Nevertheless, the parish council had made a decision in 2010 that the institution be rechristened after Eldemire. Although it was a Jamaica Labour Party-dominated council and, thus, a Labourite decision, such is the nature of a democracy, where the majority elected a small set of leaders to act on the behalf of all.

Barring a subsequent discovery that the decision of a parish council is contrary to law, nothing can properly be done to subvert it, however repugnant the verdict was. Moreover, two years ago, the move was gazetted, meaning that the official legislative instruments were published. As far as any objections were to go, the only challenge to that decision should be in a court of law, not the court of public opinion, or worse, the private behest of the mayor.

TIME FOR DISSENSION GONE

True, Harris was a dissenting voice in the 2010 decision when he was a minority councillor. However, his time for challenging the process has long past. He might have been right in 2010 that the matter should have been sent to the public for consultation, because consensus is always desirable.

However, it is reported that the current Cabinet, headed by his Comrade leader and boss of his boss, Prime Minister (PM) Portia Simpson Miller, endorsed the move. Somehow, Harris didn't seem to get it, and persisted in arguing, "What should have happened was that there should have been a public consultation before it was approved by the Cabinet, so the process, to me, was flawed; there should have been public consultations."

He might be right in his personal opinion, but for him to do anything outside of what the council agreed or the prime minister sanctioned is plain out of order and reminiscent of the organic fertiliser used in the Jamaica Agricultural Society (JAS) of which he is a pillar.

He might not like the green, although it is the main colour of the JAS and a sign of agriculture itself, but he is both a servant of the people and an underofficer of the PM. Here is where she should have acted decisively - in the same way that she was resolute that she was not going to address the press over the misconduct of Junior Minister Richard Azan or act until all the necessary inquiries were complete.

Once the hint of dissent arose, the message should have been sent to him, in no uncertain language, that the boss ruled and he should act or form his own party. Having waited until it fermented on the compost heap along with the green cloth which was excluded from Harris' swearing-in ceremony last year, Simpson Miller spent her leadership capital and now comes across as a supplicant, begging the Eldemires to accept the decision and honour. On principle, the family decided to not accept the honour because the furore had muddied his name.

Local Government Minister Noel 'Butch' Arscott, a long week after the story broke, sought to explain on behalf of the mayor that he was misunderstood. Rather than trying to block the renaming, as was reported, Harris intended to have a meeting with the dissenting voices to explain the inevitability of the change, Arscott said.
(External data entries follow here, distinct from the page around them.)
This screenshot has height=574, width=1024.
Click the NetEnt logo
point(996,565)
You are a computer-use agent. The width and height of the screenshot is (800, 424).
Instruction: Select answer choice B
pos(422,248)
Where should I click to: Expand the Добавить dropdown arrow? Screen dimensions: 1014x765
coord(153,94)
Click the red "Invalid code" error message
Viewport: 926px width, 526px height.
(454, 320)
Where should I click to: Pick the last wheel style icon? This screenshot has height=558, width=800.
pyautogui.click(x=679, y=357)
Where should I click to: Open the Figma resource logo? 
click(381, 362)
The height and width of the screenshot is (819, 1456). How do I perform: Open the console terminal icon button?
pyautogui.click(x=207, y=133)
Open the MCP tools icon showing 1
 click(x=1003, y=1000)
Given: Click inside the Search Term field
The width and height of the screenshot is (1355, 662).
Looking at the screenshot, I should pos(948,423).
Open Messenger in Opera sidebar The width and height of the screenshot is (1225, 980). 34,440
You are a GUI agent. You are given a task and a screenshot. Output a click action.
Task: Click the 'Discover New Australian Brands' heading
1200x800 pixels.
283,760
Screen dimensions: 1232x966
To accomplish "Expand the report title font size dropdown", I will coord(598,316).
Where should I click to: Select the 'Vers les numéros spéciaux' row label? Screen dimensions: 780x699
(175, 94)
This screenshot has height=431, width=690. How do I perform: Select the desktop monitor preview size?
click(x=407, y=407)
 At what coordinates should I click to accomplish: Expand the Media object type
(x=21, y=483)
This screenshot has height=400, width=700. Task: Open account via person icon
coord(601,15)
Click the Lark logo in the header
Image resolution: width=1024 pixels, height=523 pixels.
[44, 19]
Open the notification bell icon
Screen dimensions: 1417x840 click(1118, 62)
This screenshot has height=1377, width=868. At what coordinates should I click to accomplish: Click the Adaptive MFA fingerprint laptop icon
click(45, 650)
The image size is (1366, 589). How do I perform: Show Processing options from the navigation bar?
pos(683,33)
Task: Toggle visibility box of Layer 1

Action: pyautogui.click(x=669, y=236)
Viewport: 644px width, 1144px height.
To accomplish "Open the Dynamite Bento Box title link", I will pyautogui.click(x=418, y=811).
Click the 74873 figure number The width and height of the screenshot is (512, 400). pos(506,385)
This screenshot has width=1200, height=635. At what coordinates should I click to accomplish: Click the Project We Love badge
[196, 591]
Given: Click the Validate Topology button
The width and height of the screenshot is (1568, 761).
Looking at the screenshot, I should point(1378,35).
If that is so, clearly, there is a major communication impediment that he possesses, because everybody misread him. And if he has such a difficulty explaining himself so that trained reporters could comprehend unambiguously, he certainly will not be understood by those who oppose the move, unless he is speaking for them.

Whichever way, the matter should not have been allowed to reach these proportions. When it began, it was just a suckling calf; right now, it is just a lot of bull.